The Human Fly
GRHC - September 7th, 2011
In 1916, Harry H. Gardner "The Human Fly" caused a stir in Grand Rapids with his death-defying feats.
The customary bustle of Monroe Avenue was interrupted in September of 1916 by the appearance of Harry H. Gardiner. The Herpolsheimer Company and the Grand Rapids Savings Bank arranged for Gardiner to Scale the outside of their buildings, a dangerous task for which he had recently become nationally famous.
Around 1905 Gardiner had been named “the human fly” by President Grover Cleveland, who had seen him climb the 159-foot flagpole at Grant’s Tomb in New York.

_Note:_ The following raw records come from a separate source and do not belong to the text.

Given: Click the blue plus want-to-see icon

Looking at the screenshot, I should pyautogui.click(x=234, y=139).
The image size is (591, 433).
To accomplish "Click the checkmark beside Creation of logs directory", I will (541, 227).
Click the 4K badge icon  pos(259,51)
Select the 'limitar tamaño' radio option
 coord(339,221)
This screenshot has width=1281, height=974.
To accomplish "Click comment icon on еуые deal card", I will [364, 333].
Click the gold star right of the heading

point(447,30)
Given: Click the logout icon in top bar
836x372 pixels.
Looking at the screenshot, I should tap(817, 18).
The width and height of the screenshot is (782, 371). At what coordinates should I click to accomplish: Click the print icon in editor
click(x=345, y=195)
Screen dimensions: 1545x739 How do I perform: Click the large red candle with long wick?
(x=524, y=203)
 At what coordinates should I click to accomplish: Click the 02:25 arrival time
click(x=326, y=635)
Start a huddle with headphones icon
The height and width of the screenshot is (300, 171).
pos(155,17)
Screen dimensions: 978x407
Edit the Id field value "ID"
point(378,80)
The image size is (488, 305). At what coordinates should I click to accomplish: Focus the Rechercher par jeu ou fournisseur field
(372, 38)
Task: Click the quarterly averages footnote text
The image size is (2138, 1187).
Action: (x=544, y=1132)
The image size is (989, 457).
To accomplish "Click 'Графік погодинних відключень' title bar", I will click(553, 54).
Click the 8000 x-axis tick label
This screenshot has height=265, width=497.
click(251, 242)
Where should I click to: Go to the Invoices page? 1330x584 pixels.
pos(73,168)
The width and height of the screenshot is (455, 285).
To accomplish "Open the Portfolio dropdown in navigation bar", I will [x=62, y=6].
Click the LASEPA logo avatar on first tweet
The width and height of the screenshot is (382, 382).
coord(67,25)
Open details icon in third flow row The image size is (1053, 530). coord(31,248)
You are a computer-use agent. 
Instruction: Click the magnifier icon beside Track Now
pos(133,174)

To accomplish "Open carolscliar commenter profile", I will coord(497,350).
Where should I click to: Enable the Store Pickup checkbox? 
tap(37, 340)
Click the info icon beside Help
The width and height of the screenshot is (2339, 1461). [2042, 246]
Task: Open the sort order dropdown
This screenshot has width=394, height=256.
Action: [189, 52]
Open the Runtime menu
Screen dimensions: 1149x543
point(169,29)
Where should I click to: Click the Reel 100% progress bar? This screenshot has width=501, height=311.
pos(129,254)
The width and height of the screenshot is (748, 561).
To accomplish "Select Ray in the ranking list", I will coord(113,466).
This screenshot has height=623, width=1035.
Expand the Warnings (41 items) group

Gardiner had scaled tall buildings all over the United States and Europe, and after his appearance here he moved on to Flint and Detroit, pausing to climb to the top of the State Capitol Building in Lansing on September 23rd.
Gardiner’s first effort, at noon on Monday, September 18th, was to climb the front of the giant, ten-story Herpolsheimer department store at the corner of Monroe and Ottawa as a crowd of several thousand watched. This performance was repeated Friday evening, when Gardiner climbed to the top of the newly completed twelve-story Grand Rapids Savings Bank, located at the corner of Monroe and Ionia.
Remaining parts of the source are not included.